Y así lo importante hoy no es ser demócrata, pacífico, solidario o tolerante, sino decirlo, manifestarlo a todas horas, constantemente, y practicar por ejemplo la militancia arrogante, efervescente y agresiva del feminismo de salón, o más bien de manifestación, que viene a ser lo mismo, tanto en la calle como en las redes sociales, como hacen hoy miles de hombres progres cuyas conductas en la vida privada son el ejemplo más opuesto a la igualdad que uno pueda imaginarse. En la sociedad de la imagen, donde lo que importa no es ser sino parecer, las propias palabras son también apariencia, marcas más que significados, puro branding, logotipos verbales que se utilizan para ser más cool, blindarse frente a la contradicción y despertar emociones capaces de derrotar a la racionalidad y el discurso lógico. Despojadas semánticamente de su valor, las palabras ya no son recursos para el engaño, sino en sí mismas falsas: la gran mentira de la vida pública actual.
No es por ser agorero, pero, de confirmarse la coalición de gobierno PSOE-Podemos, me temo que la contradicción en tiempo real puede llegar en la vida pública nacional a niveles de paroxismo similares a los de Cataluña. Comparecerán ante los medios Pedro Sánchez y Pablo Iglesias y contarán a la opinión pública (sin someterse a preguntas) que no están perjudicando fiscalmente a las clases medias, ni están agravando el déficit público, ni están desarrollando una negociación bilateral con los separatistas catalanes y lo harán al modo en el que los jóvenes independentistas decían que ellos no practicaban la violencia al tiempo que lanzaban petardos, adoquines y botes de pintura contra la “policía opresora”. Nos contarán que están defendiendo el orden constitucional y las libertades democráticas y además lo harán probablemente convencidos de lo que afirman, porque, cuando las palabras no significan nada, ya no hay verdades ni mentiras, solo hay eslóganes, emociones, abrazos, y de todo eso va a haber mucho en esta legislatura que se avecina.
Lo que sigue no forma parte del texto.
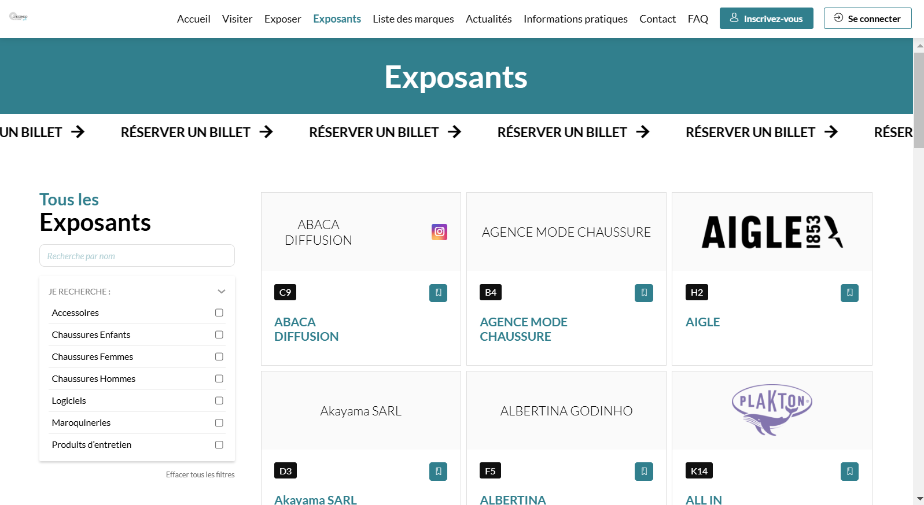Screen dimensions: 924x505
Task: Bookmark the AGENCE MODE CHAUSSURE exhibitor
Action: click(x=644, y=293)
Como reconoce Madina, los políticos han abandonado cualquier pudor en relación con la obligación de ser coherentes con sus manifestaciones anteriores. Sin embargo, con ser eso preocupante, lo que más deberíamos temer es esa disociación entre los significantes y significados políticos, tan habitual en regímenes populistas. Porque cuando eso sucede, cuando la gran estafa de la vida política es el propio lenguaje, cuando las palabras no son significados sino logotipos, entonces lo que tenemos es una esfera pública yerma de racionalidad y arrasada por la ignorancia, el fanatismo y la exaltación emocional.